Psychometric methodology · Touzani (2000) · Churchill (1979)

Validity and Reliability of Measurement Scales

Psychometric concept

Any serious psychometric assessment rests on two properties: reliability (does the instrument measure consistently?) and validity (does it measure what it claims to?). The validation process follows Churchill's paradigm: construct definition, item generation, purification via factor analysis, internal consistency testing (Cronbach), convergent and discriminant validation. This page summarizes those requirements in accessible language.

Key dimensions

01

Reliability

Consistency and stability of measurement over time and across items.

02

Validity

Alignment between the theoretical construct and its empirical measurement.

Model categories

Cronbach's alpha

Internal consistency index.
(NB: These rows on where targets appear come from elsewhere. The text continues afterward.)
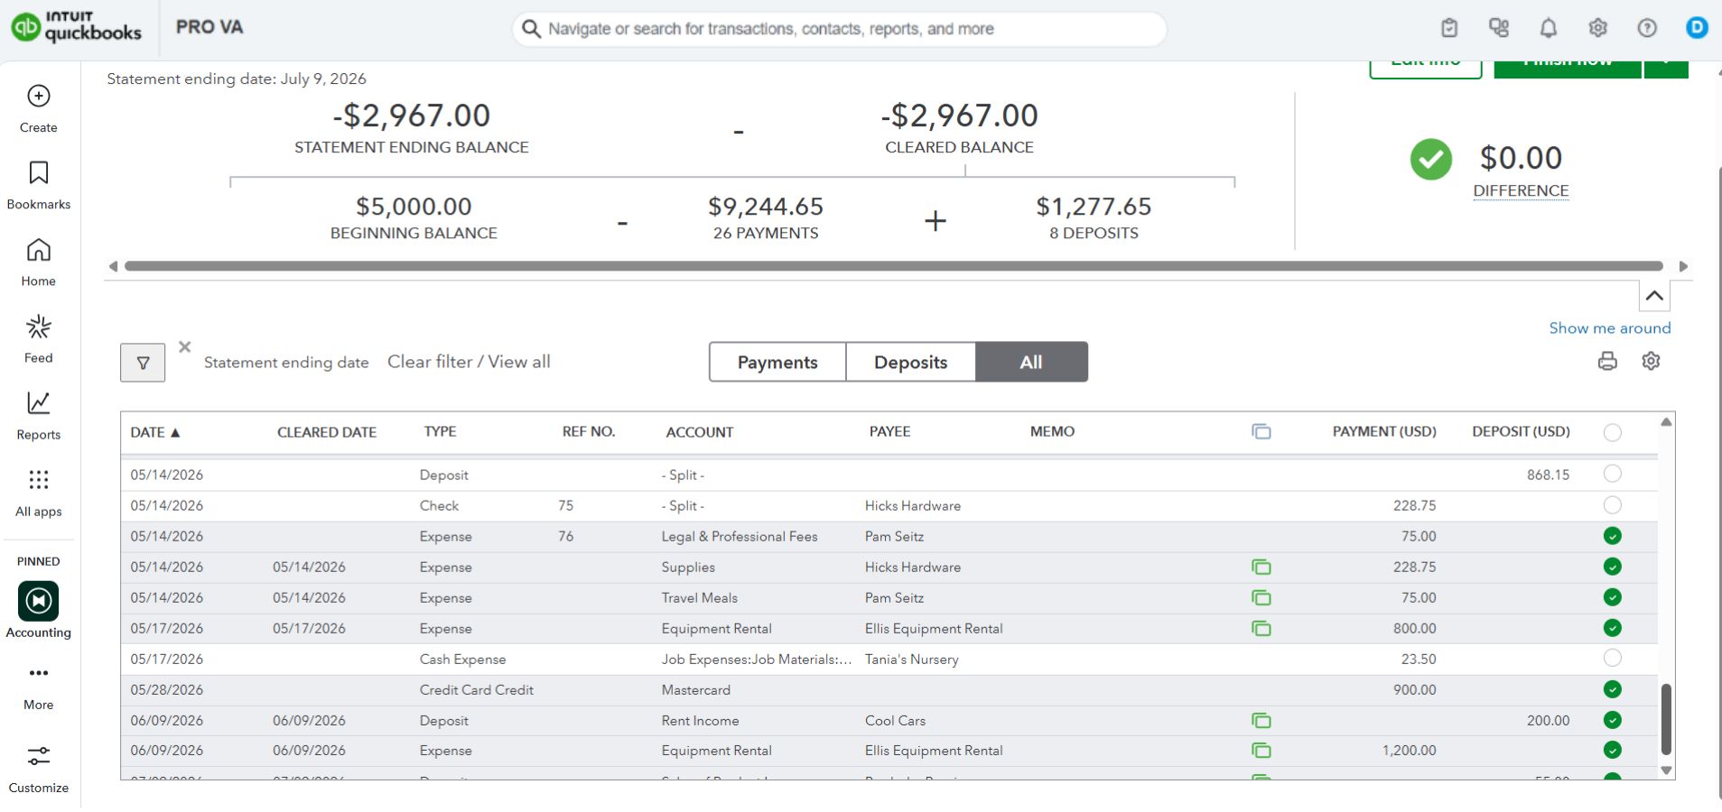Click Clear filter / View all link
Image resolution: width=1722 pixels, height=812 pixels.
tap(469, 362)
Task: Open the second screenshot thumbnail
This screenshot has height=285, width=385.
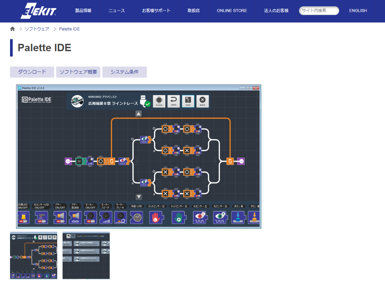Action: 86,255
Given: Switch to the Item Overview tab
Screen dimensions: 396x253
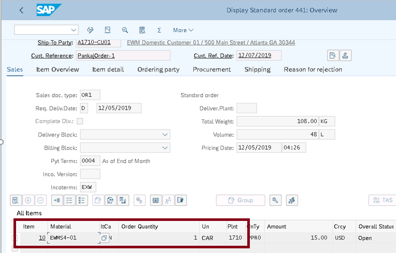Looking at the screenshot, I should pyautogui.click(x=58, y=69).
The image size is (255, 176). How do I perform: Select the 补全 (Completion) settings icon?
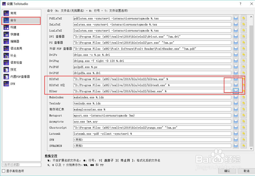point(6,55)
Acceptable threshold: ≥ 0.70; preferred: ≥ 0.80.

Content validity

Do the items cover all facets of the construct?

Construct validity

Confirmatory factor analysis: theoretical structure verified empirically.

Convergent validity

Expected correlations with related measures.

Discriminant validity

Independence from unrelated measures.

Predictive validity

Ability to predict a future criterion (e.g., job performance).

Key takeaways

  • A non-reliable test cannot be valid — reliability is necessary but not sufficient.
  • Predictive validity is the most critical property for a selection test.
  • A high alpha but an incoherent factor structure often signals a poorly defined construct.
  • Any serious test publishes its reliability coefficients and validation studies.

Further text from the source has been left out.